In case you don’t remember Remember Me, it is a third person action game from developer DONTNOD and publisher Capcom, scheduled to release on June 4th in North America and June 7th in Europe. Placing you in the shoes of female lead, Nilin, a memory hunter who lost her memories, your adventure sees you trying to remember your past.

That part about Nilin being a female, as told by Jean-Max Morris, Creative Director at DONTNOD, was “something that just felt right from the beginning. It’s one of those things that we never looked at from a pure, cold marketing perspective because that would have endangered the consistency of the whole game.”

Unfortunately, as Jean-Max continued to tell Penny Arcade, publishers looked at it in the marketing perspective, and with it too late in development to change Nilin to a man, “We had some that said, ‘Well, we don’t want to publish it because that’s not going to succeed. You can’t have a female character in games. It has to be a male character, simple as that.'”
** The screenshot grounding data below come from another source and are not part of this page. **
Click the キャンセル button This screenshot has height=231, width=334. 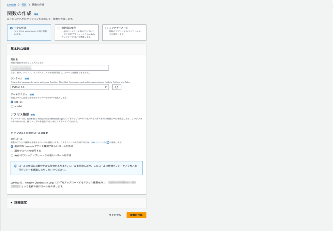115,215
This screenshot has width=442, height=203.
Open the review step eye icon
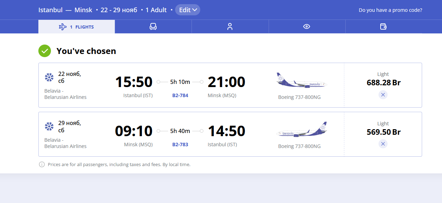(x=307, y=26)
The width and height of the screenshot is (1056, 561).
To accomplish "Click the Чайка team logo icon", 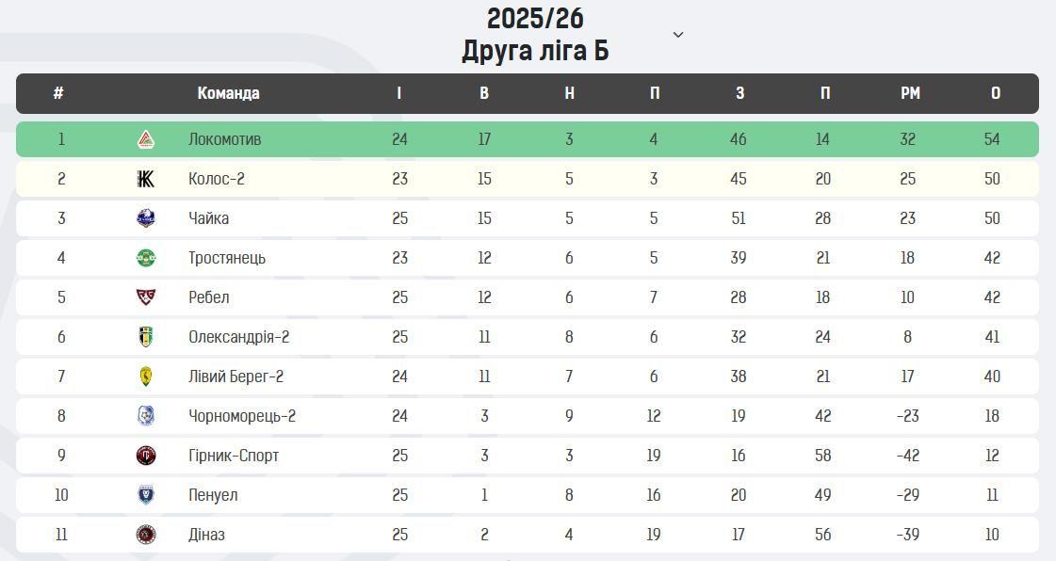I will (146, 218).
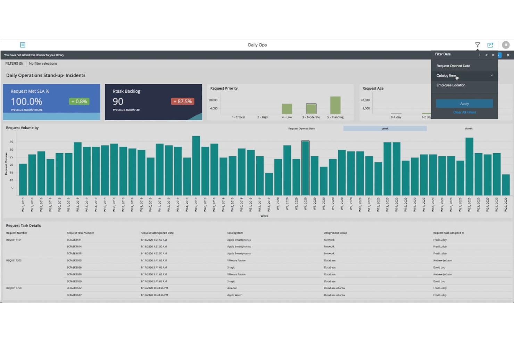Viewport: 514px width, 343px height.
Task: Click the Apply button
Action: point(464,103)
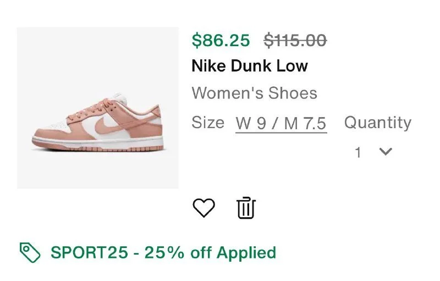Click the green promo price tag icon
440x281 pixels.
tap(30, 252)
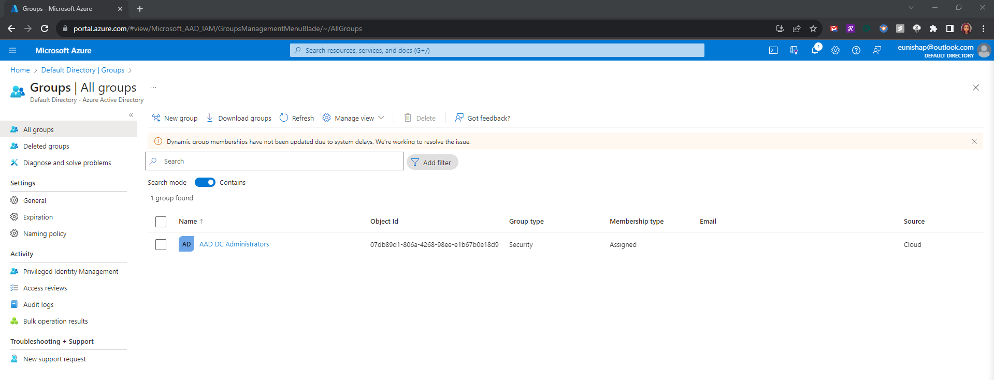This screenshot has height=380, width=994.
Task: Open the AAD DC Administrators group link
Action: 234,244
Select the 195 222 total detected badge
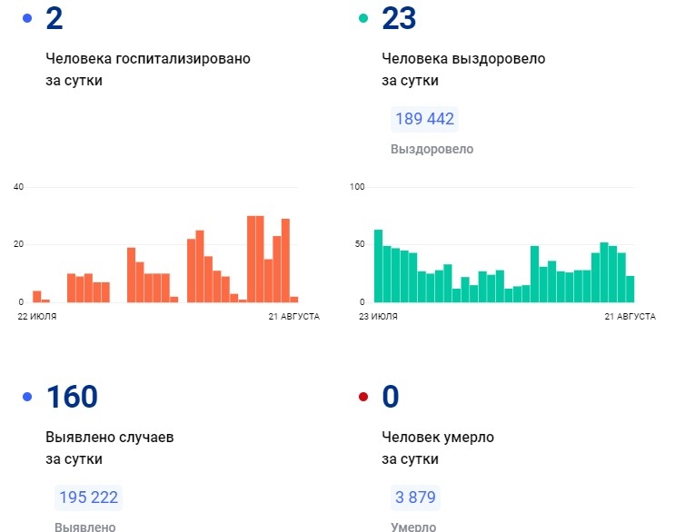The height and width of the screenshot is (532, 685). [88, 498]
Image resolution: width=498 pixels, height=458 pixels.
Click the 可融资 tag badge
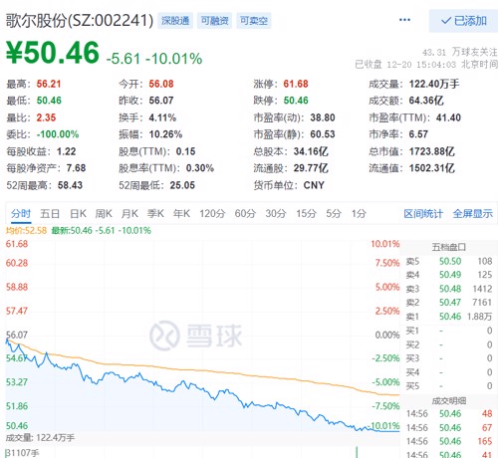(214, 21)
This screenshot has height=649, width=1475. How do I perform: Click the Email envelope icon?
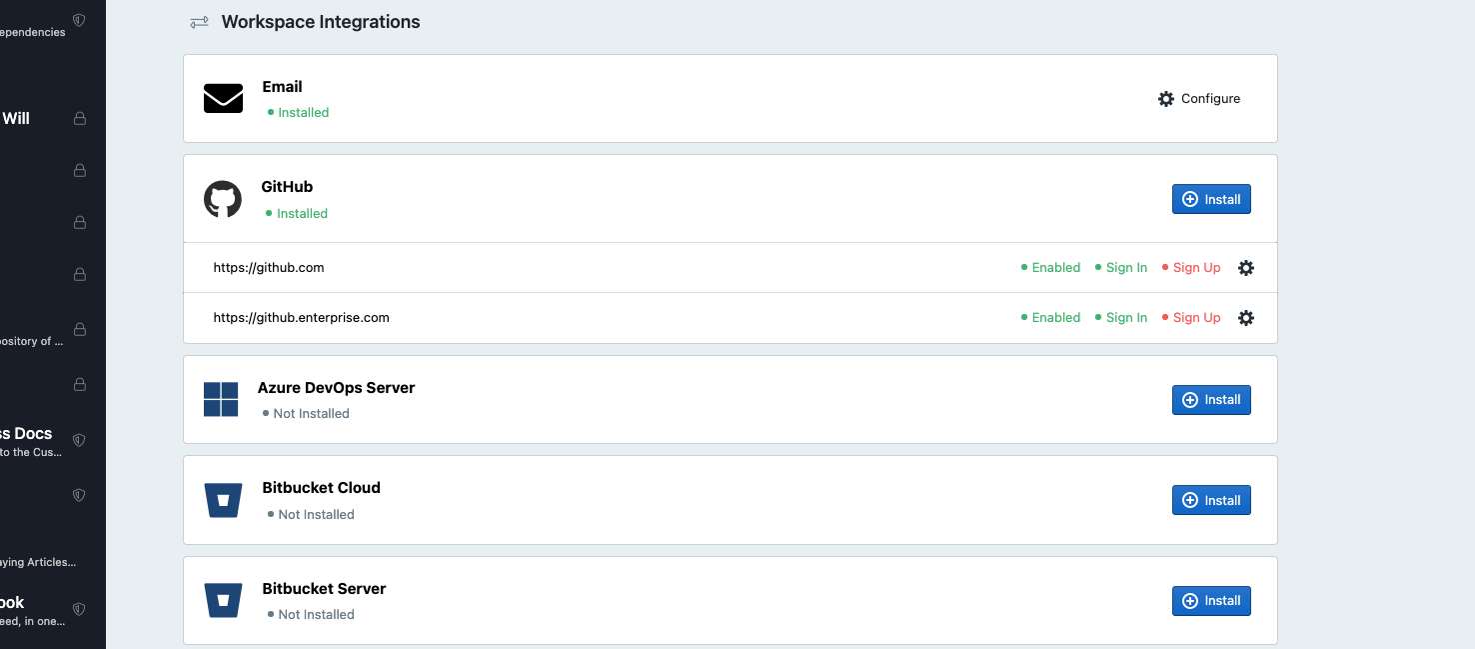[x=223, y=98]
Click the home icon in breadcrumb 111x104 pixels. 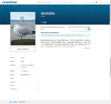point(11,102)
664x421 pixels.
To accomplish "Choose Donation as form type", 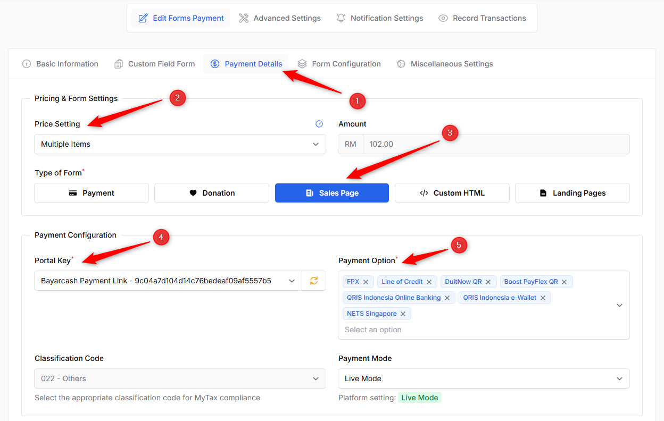I will [212, 193].
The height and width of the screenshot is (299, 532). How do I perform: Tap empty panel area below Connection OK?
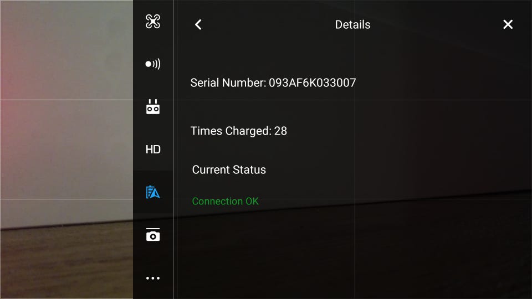(353, 254)
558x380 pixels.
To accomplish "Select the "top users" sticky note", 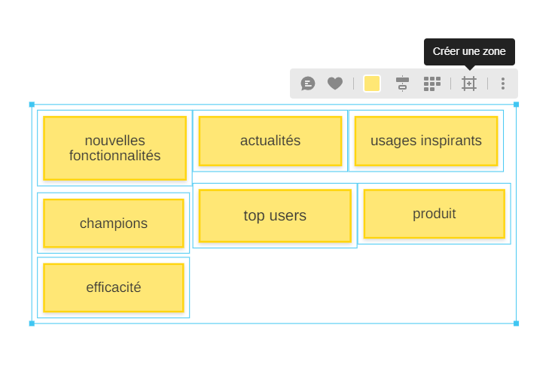I will click(275, 216).
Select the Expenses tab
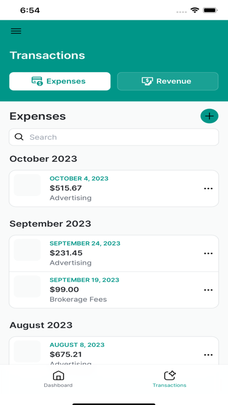Image resolution: width=228 pixels, height=405 pixels. pyautogui.click(x=60, y=81)
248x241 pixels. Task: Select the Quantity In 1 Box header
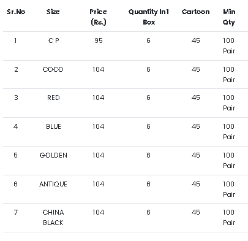coord(149,17)
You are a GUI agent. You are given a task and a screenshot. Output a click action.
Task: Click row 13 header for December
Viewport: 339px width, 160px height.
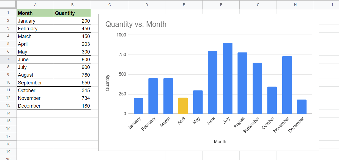click(x=8, y=106)
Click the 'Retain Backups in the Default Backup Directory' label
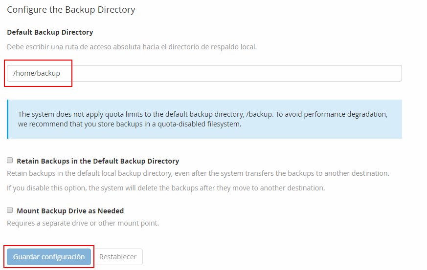 [98, 161]
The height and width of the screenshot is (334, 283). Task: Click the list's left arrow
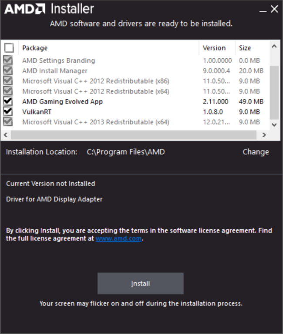coord(6,135)
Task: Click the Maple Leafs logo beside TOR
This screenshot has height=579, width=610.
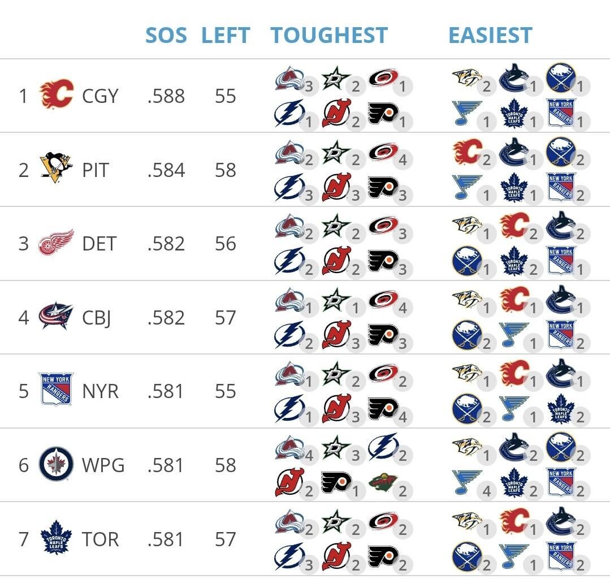Action: click(x=57, y=539)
If, in fact, they had changed Nilin’s gender, there was a scene where they had her kissing a guy and they “had people tell us, ‘You can’t make a dude like the player kiss another dude in the game, that’s going to feel awkward.’” Morris’ response to them was, “‘If you think like that, there’s no way the medium’s going to mature.’ There’s a level of immersion that you need to be at, but it’s not like your sexual orientation is being questioned by playing a game. I don’t know, that’s extremely weird to me.”

He then finished by saying that they are “doing a cyberpunk game, and there are cyberpunk games out there that are about physical augmentation and transhumanism, and those are very male worlds in a way.” But with Remember Me, “the world we were building was much more about emotion, intimacy, identity, and the way technology would intersect those. It just felt like the other side of the coin, the yin and the yang, and it just made sense to us that it would be a female character.”

Interestingly, Sony were the original publisher for the game (under a different title), but they wanted a different game to what DONTNOD aimed to develop. However, the discussions with the publishers who didn’t want a female lead likely happened after Sony had dropped the title and the developer had to shop around.